What needs to be done — From the first line to the last, restate the data word for word.

(Pixel coordinate grounding data)
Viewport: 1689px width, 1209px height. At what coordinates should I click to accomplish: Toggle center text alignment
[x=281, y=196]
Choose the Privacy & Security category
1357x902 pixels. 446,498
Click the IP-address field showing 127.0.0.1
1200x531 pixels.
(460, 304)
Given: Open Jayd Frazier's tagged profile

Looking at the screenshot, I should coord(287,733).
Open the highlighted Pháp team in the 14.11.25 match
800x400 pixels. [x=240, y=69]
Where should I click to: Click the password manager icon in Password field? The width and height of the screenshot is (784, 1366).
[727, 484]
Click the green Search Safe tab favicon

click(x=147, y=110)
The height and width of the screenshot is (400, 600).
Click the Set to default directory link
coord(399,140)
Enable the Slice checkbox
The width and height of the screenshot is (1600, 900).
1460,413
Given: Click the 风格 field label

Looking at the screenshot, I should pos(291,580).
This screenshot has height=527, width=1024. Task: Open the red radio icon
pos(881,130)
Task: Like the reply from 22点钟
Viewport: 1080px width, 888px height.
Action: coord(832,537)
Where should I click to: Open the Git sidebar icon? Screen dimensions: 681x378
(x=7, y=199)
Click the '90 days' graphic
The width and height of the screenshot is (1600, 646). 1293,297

Solved exercise —
Viewport: 1689px width, 1209px height. At what coordinates should I click to accomplish: Toggle center text alignment
[x=281, y=196]
Choose the Privacy & Security category
1357x902 pixels. 446,498
Click the IP-address field showing 127.0.0.1
1200x531 pixels.
(460, 304)
Given: Open Jayd Frazier's tagged profile

Looking at the screenshot, I should coord(287,733).
Open the highlighted Pháp team in the 14.11.25 match
800x400 pixels. [x=240, y=69]
Where should I click to: Click the password manager icon in Password field? The width and height of the screenshot is (784, 1366).
[727, 484]
Click the green Search Safe tab favicon

click(x=147, y=110)
The height and width of the screenshot is (400, 600).
Click the Set to default directory link
coord(399,140)
Enable the Slice checkbox
The width and height of the screenshot is (1600, 900).
1460,413
Given: Click the 风格 field label

Looking at the screenshot, I should pos(291,580).
This screenshot has height=527, width=1024. Task: Open the red radio icon
pos(881,130)
Task: Like the reply from 22点钟
Viewport: 1080px width, 888px height.
Action: coord(832,537)
Where should I click to: Open the Git sidebar icon? Screen dimensions: 681x378
(x=7, y=199)
Click the '90 days' graphic
The width and height of the screenshot is (1600, 646). 1293,297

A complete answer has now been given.